Oleh: Drs. H. Yusron Hadi, M.M.
Kepala SMP Negeri 1 Balongbendo, Sidoarjo

      Dikisahkan, seorang Badui telah memeluk Islam. Sudah mengikrarkan “Dua Kalimat Syahadat”. Saya bersaksi tidak ada tuhan selain Allah. Saya bersaksi Nabi Muhammad utusan Allah. Mengikuti jejak kepala sukunya.
     Si Badui masuk Islam. Hasil dakwah para pemimpinnya. Dia belajar cara beribadah agama Islam dari tokoh kabilahnya. Dia tergolong “ekonomi lemah”. Tidak pintar. Belum pernah bepergian ke luar dari “desa”nya. Dia orang “ndeso”. Tempat tinggalnya terpencil dan “adoh kawat”.
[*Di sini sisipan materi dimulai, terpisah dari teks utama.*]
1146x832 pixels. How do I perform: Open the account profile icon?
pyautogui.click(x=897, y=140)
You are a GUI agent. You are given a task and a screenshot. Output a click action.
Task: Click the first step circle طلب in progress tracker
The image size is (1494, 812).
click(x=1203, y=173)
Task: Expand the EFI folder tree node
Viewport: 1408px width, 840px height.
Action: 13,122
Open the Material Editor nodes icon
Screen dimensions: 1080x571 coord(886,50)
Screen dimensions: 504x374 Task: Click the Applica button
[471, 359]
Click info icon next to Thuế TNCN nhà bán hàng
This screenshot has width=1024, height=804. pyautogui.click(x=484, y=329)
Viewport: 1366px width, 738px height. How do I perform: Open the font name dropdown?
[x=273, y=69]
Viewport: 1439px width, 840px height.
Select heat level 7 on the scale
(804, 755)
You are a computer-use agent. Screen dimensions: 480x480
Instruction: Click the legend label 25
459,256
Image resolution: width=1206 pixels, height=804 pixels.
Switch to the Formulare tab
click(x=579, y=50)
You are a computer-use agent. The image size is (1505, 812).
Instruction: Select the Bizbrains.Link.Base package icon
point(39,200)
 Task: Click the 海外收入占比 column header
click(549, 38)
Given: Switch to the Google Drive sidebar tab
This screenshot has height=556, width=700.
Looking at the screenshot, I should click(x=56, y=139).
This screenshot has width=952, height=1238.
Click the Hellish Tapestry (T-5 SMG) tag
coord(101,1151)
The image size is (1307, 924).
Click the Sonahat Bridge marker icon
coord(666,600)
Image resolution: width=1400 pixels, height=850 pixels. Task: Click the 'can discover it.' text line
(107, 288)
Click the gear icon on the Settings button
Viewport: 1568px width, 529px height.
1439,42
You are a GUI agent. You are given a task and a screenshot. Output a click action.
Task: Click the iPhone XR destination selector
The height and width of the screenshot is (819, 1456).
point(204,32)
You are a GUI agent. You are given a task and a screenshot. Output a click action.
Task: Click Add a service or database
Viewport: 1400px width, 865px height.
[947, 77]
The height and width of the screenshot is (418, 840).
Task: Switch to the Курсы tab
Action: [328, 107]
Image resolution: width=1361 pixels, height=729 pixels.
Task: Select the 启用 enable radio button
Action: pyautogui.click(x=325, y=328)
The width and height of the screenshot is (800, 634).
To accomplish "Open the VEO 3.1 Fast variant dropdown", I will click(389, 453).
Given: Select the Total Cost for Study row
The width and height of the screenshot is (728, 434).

     Si Badui belum pernah ke Madinah. Belum pernah bertemu dengan Nabi. tidak mengenal wajah Nabi. Tetapi, dengan segala keterbatasanya. Dia sudah menjadi seorang  mukmin “yang baik”. Dia amat  mencintai Nabi Muhammad.
       Rombongan kabilah pergi ke Mekah. Melaksanakan ibadah umrah. Si Badui ikut dalam rombongan. Rombongan melasanakan tawaf. Berkeliling Kakbah. Sebanyak tujuh kali. Berjalan kaki berlawanan arah jarum jam. Si Badui selalu “mengintil”. Mengikuti di belakang rombongannya.
      Si Badui terpsah dari rombongan. Dia tetap melaksanakan tawaf. Dia berjalan sambil berzikir, “Ya, Karim. Ya, Karim.” Berulang-ulang. Dia bukan orang cerdas. Tak mampu menghafal doa tawaf. Dia hanya membaca “Ya, Karim.” berulang-ulang.
     Tiba-tiba dia merasa ada yang mengikutinya. Berjalan “menempel” di belakangnya. Juga, mengucapkan “Ya, Karim.” seperti dirinya. Si Badui bergeser. Berpindah agak menjauh. Agar tidak diikuti orang tersebut.
      Dia menyangka orang itu mengolok-oloknya. Meskipun dia bergeser dan menjauh. Orang itu tetap “menempelnya”. Kemana pun dia bergerak. Orang itu selalu mengikutinya.
    Akhirnya, Si Badui berhenti. Berputar 180 derajat. Berbalik menghadap orang itu. Si Badui berkata,”Wahai, orang yang berwajah cerah, dan berbadan bagus. Apakah engkau memperolok-olokku? Demi Allah, engkau akan kulaporkan kepada kekasihku.”   “Siapakah kekasihmu itu?” jawab lelaki itu. Si Badui menjawab, “Nabiku, Nabi Muhammad Rasulullah.”
     Lelaki itu tampak tersenyum. Mendengarkan jawabannya. Lelaki itu bertanya, “Apakah engkau belum mengenal dan bertemu dengan Nabimu itu. Wahai saudaraku Badui?” “Belum,” jawab Si Badui. 
      Lelaki itu berkata lagi,”Bagaimana mungkin engkau mencintainya. Padahal, engkau tak mengenalnya? Bagaimana pula keimananmu kepadanya?” “Aku beriman atas kenabiannya, walaupun aku tak pernah melihatnya. Aku membenarkan kerasulannya, meskipun aku tak pernah bertemu dengannya,” jawab Si Badui.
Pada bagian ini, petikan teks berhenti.